This post will focus entirely on the Guild Wars combat system.
As I said before, GW is very fast paced. I would say that, except for movement speed, everything happens roughly twice as fast as WoW. However, it has some elegant systems in place to prevent the stupid "person dies in 1 second" thing that can happen in WoW. First off, there are no instant cast abilities. Everything either has a cast time (even if it is as low as 1/4 second), or is tied to the next melee swing (think Heroic Strike). Second, almost everything has a cooldown (although a "long" cooldown is 30 seconds, and most CDs are around 4-10 seconds). The result is a very fast-paced game where things still happen at a manageable pace.
This isn't to say that insta-gibbing isn't possible, but it takes super-gimmicky teams with extreme coordination. Every big damage skill has to land within a window of just a few tenths of a second, otherwise a quick protective spirit (limits damage taken from one hit to 10% of max health) or reversal of fortune (the next hit heals you for the amount it would have damaged) will ruin your spike.
The net result is that most teams rely on steady pressure to prevail, trying to make the opposing monks run low on energy so that they can't afford to get off those clutch heals or prots. This can be done in a variety of ways: warrior/dervish/assassin trains putting obscene damage on a single target, with rapid target switches whenever their shadowstep cooldowns are up. Rangers/necromancers spreading health degen (think DoTs) over an entire team. Mesmers/Rangers sitting on enemy monks with their myriad of interrupts and shut down abilities. Mesmers using energy drains. Splitting your team into two parts so that the enemy is forced to do the same to counter you. And many, many more. Most teams will employ a variety of these tactics, as well as a myriad of counters so that their monks can stay chugging along.
Basically, killing people in GW takes a lot of teamwork and tactics. Player skill is the biggest deciding factor, with the RNG being almost negligable. Compared to well-timed mace stuns or windfury procs, GW is a nice breath of fresh air, where every single death seems preventable if only you and your team had played better.
Which brings me to another nice thing about GW's combat system: its predictability. There is no missing or resisting, and the only way to avoid attacks is through blocking (more like a dodge in WoW terms), which only comes through skills. There is also no spell pushback, and the only way to interrupt a spell is with an interrupt skill, or by inflicting the "dazed" condition, which causes all damage to interrupt casting. Crits aren't a major factor in damage output. Dispelling is always last in, first out. Basically, GW eliminates most of the frustrating randomness that plagues WoW.

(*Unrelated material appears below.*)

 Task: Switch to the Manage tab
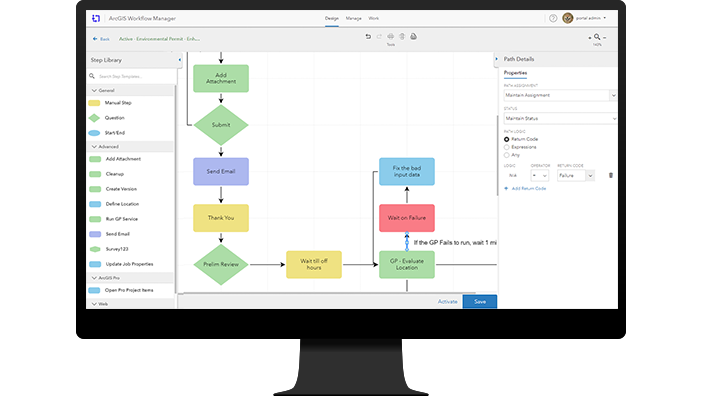[353, 18]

There is also an almost total lack of CC. The only "true" CC is knockdowns, which last 2-4 seconds. They can be chained, but that requires several characters to be glued to the knockdown target, there is a limit on the reuse time of these chains, and it requires them to bring knockdown skills at the expense of other, higher damage abilities. The net result is that most characters with knockdowns will bring 1, or there will be a single character bringing a bunch of knockdowns (usually a hammer warrior).